Sam, whose mass is 75kg takes off down a 50m high, 10° slope on his jet powered skis. The skis have a thrust of 200N Sam's speed at the bottom of the slope is 40m/s. What is the skis co-effecient of kinetic friction with the ice?

2. Relevant equations

Thought originally to use conservation of energy at top and bottom, then calculate energy loss, then find distance of slope using trigonometry thus allowing me to use w=fxd to find the frictional force acting on skis, then use Fk=μxmass, to co-effecient of kinetic friction, but soon noticed he gained energy down the slope due to his thrust! stuck??

2. Feb 5, 2013

Simon Bridge

The thrust does work on Sam doesn't it?
So you could use conservation of energy or kinematics for this.

3. Feb 5, 2013

tms

Draw a diagram. Show the forces on the skier.
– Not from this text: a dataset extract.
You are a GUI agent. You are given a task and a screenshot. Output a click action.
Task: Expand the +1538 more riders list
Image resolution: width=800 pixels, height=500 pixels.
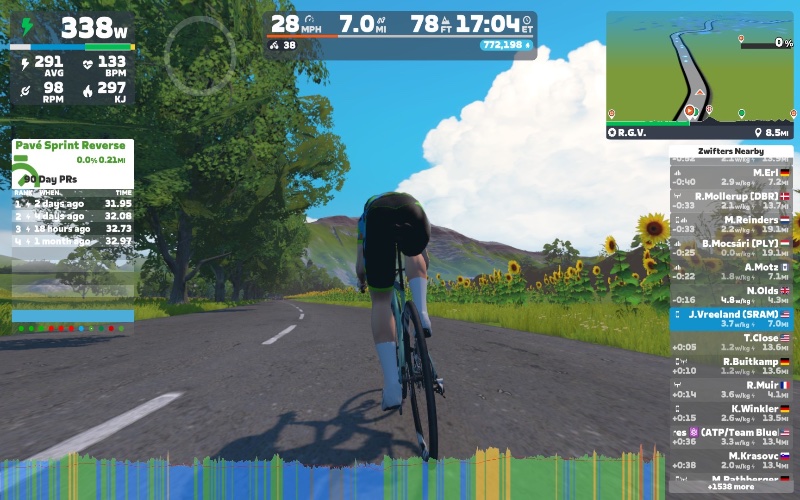[x=731, y=487]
Then write down the kinematics equations.

4. Feb 5, 2013

Bostonpancake0

Yes, the thurst does work, and I'm still not getting the correct answer, could someone please show me working??

5. Feb 5, 2013

tms

Show your work so people can see where you are going wrong.

6. Feb 5, 2013

Bostonpancake0

This is my working

File size:
34.2 KB
Views:
300
7. Feb 5, 2013

Simon Bridge

in equation (1) - how do you work out the friction force?

Last edited: Feb 5, 2013
8. Feb 5, 2013

haruspex

You've multiplied the coefficient of friction by Sam's weight. Is the normal force equal to Sam's weight?

9. Feb 5, 2013

Bostonpancake0

sorry yes thats my bad equation 1 should have (co-effecient of kinetic friction)xsams normal force which is not his weight 75 but rather 735xcos(10°) which now gives a co-effecient of 0.165 which is correct thank you i would never have seen that haha

10. Feb 5, 2013

Simon Bridge

No worries - we can all get blind to odd little things sometimes.